**THE EXERCISE:**
Could you rewrite all of the records below, swapping "Image resolution" for "Screen resolution" wherever it occurs and keeping everything else the same?

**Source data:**
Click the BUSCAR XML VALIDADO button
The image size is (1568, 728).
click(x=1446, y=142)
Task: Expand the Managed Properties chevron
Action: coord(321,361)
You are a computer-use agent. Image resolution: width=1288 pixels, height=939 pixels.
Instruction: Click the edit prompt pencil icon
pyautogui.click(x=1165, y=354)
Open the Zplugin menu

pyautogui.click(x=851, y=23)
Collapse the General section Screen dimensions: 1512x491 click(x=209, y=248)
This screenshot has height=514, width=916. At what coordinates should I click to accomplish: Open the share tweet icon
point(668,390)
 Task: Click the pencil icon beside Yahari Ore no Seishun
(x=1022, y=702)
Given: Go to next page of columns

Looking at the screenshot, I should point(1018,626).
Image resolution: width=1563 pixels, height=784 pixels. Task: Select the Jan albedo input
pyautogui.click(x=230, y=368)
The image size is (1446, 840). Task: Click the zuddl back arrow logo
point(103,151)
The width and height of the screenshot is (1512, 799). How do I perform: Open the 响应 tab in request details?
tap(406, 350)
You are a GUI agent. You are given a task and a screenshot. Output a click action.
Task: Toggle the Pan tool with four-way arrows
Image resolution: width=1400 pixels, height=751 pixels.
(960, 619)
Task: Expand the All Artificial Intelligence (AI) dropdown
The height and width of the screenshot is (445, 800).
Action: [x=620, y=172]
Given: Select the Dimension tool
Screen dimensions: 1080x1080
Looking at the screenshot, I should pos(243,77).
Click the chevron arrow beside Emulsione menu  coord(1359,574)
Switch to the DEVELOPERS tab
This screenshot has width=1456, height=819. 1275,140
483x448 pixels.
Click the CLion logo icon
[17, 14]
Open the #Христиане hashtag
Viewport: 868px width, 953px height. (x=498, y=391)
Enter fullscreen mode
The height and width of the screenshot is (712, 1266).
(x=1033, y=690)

**RESULT:**
Click the BUSCAR XML VALIDADO button
The image size is (1568, 728).
click(x=1446, y=142)
Task: Expand the Managed Properties chevron
Action: coord(321,361)
You are a computer-use agent. Screen resolution: width=1288 pixels, height=939 pixels.
Instruction: Click the edit prompt pencil icon
pyautogui.click(x=1165, y=354)
Open the Zplugin menu

pyautogui.click(x=851, y=23)
Collapse the General section Screen dimensions: 1512x491 click(x=209, y=248)
This screenshot has height=514, width=916. At what coordinates should I click to accomplish: Open the share tweet icon
point(668,390)
 Task: Click the pencil icon beside Yahari Ore no Seishun
(x=1022, y=702)
Given: Go to next page of columns

Looking at the screenshot, I should point(1018,626).
Screen resolution: width=1563 pixels, height=784 pixels. Task: Select the Jan albedo input
pyautogui.click(x=230, y=368)
The image size is (1446, 840). Task: Click the zuddl back arrow logo
point(103,151)
The width and height of the screenshot is (1512, 799). How do I perform: Open the 响应 tab in request details?
tap(406, 350)
You are a GUI agent. You are given a task and a screenshot. Output a click action.
Task: Toggle the Pan tool with four-way arrows
Screen resolution: width=1400 pixels, height=751 pixels.
(960, 619)
Task: Expand the All Artificial Intelligence (AI) dropdown
The height and width of the screenshot is (445, 800).
Action: [x=620, y=172]
Given: Select the Dimension tool
Screen dimensions: 1080x1080
Looking at the screenshot, I should pos(243,77).
Click the chevron arrow beside Emulsione menu  coord(1359,574)
Switch to the DEVELOPERS tab
This screenshot has width=1456, height=819. 1275,140
483x448 pixels.
Click the CLion logo icon
[17, 14]
Open the #Христиане hashtag
Viewport: 868px width, 953px height. (x=498, y=391)
Enter fullscreen mode
The height and width of the screenshot is (712, 1266).
(x=1033, y=690)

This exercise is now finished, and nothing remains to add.